SELECTED EXTRACT >>

XiaomiMiMo/MiMo-7B-SFT
MiMo-7B-SFT is a 7 billion parameter instruction-tuned causal language model developed by XiaomiMiMo, specifically designed to unlock and enhance reasoning capabilities. This model is part of the MiMo-7B series, which focuses on optimizing both pre-training and post-training strategies for mathematical and code reasoning tasks. With a 32K context length, MiMo-7B-SFT serves as a strong foundation for further RL training, demonstrating superior performance in complex problem-solving.
Loading preview...
MiMo-7B-SFT: A Reasoning-Focused Language Model
MiMo-7B-SFT is a 7 billion parameter instruction-tuned model from the XiaomiMiMo series, specifically engineered to excel in reasoning tasks. Unlike many LLMs that rely on large base models for reasoning, MiMo-7B-SFT is trained from scratch with a focus on unlocking inherent reasoning potential through optimized pre-training and post-training strategies.
Key Capabilities & Features
- Reasoning-Optimized Pre-Training: The base model, MiMo-7B-Base, was pre-trained on approximately 25 trillion tokens using a three-stage data mixture strategy and an enhanced data preprocessing pipeline to increase reasoning pattern density. It also incorporates Multiple-Token Prediction (MTP) as an additional training objective for improved performance and accelerated inference.
- Instruction Fine-Tuning (SFT): MiMo-7B-SFT is the supervised fine-tuned version of the base model, serving as a robust starting point for further reinforcement learning (RL) to achieve superior performance in mathematics and code reasoning.

DATA >>
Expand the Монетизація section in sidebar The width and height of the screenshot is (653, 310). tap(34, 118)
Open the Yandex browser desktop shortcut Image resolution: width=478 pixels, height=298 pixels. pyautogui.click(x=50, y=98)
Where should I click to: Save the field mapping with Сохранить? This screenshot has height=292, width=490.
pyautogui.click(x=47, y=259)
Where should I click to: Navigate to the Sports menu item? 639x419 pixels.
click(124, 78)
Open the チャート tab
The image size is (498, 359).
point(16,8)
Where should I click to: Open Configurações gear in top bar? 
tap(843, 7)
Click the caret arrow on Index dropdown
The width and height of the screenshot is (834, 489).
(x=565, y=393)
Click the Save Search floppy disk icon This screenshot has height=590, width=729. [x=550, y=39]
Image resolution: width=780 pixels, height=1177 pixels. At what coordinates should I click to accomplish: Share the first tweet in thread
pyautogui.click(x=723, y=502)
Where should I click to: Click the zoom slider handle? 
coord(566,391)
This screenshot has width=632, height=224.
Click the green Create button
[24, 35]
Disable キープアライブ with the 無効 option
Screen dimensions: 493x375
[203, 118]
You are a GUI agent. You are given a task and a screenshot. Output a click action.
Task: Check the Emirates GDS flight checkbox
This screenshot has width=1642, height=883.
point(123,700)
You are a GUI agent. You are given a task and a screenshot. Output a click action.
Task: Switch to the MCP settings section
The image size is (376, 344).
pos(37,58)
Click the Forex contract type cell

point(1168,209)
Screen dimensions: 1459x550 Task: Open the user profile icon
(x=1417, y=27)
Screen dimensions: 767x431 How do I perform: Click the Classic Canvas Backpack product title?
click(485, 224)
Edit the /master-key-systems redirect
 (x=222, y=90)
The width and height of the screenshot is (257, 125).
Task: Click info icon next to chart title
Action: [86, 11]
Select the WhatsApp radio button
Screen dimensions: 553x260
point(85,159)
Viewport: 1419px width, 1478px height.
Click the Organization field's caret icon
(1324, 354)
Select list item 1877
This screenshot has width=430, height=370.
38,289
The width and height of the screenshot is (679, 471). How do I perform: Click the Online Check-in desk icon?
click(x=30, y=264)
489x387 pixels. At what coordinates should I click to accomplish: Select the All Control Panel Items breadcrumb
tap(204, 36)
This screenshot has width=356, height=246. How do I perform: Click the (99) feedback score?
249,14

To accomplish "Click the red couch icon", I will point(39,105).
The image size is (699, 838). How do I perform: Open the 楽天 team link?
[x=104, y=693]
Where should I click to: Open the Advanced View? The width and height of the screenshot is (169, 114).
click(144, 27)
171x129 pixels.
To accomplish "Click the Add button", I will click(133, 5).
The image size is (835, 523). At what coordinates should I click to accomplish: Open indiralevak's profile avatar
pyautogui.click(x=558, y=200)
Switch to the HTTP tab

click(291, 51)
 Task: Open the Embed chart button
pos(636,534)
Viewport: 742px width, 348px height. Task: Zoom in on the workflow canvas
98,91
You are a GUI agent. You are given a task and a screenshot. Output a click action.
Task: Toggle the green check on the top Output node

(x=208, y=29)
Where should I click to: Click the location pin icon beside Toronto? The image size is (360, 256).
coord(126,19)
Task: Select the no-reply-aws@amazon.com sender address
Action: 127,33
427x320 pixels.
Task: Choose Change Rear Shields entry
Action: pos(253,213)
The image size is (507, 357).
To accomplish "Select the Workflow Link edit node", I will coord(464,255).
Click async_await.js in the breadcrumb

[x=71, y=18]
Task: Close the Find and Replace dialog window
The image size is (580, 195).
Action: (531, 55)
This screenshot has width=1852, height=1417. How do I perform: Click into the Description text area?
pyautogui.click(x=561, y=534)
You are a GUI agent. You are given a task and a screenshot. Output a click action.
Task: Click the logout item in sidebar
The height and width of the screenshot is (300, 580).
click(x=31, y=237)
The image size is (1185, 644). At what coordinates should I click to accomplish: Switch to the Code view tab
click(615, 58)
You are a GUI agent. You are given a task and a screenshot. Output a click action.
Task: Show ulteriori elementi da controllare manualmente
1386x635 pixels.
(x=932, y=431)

WORK REQUEST >> Continue the MiMo-7B-SFT model description from where it stops.

YOUR RESPONSE >>
- Strong Performance: While MiMo-7B-SFT is an intermediate model in the MiMo series, it demonstrates strong capabilities in mathematics and code benchmarks, outperforming the base model and setting the stage for the advanced MiMo-7B-RL variants.
- Efficient Inference: The model supports MTP, which, when used with speculative decoding, can achieve high acceptance rates, leading to faster inference. It is supported in SGLang and a custom vLLM fork.
Good For
- Developing Reasoning-Centric Applications: Ideal for tasks requiring strong mathematical and code problem-solving abilities.
- Further Fine-tuning: Serves as an excellent SFT checkpoint for developers looking to apply additional RL or domain-specific fine-tuning.
- Research in Reasoning LLMs: Provides a valuable open-source model for exploring advanced pre-training and post-training techniques for reasoning.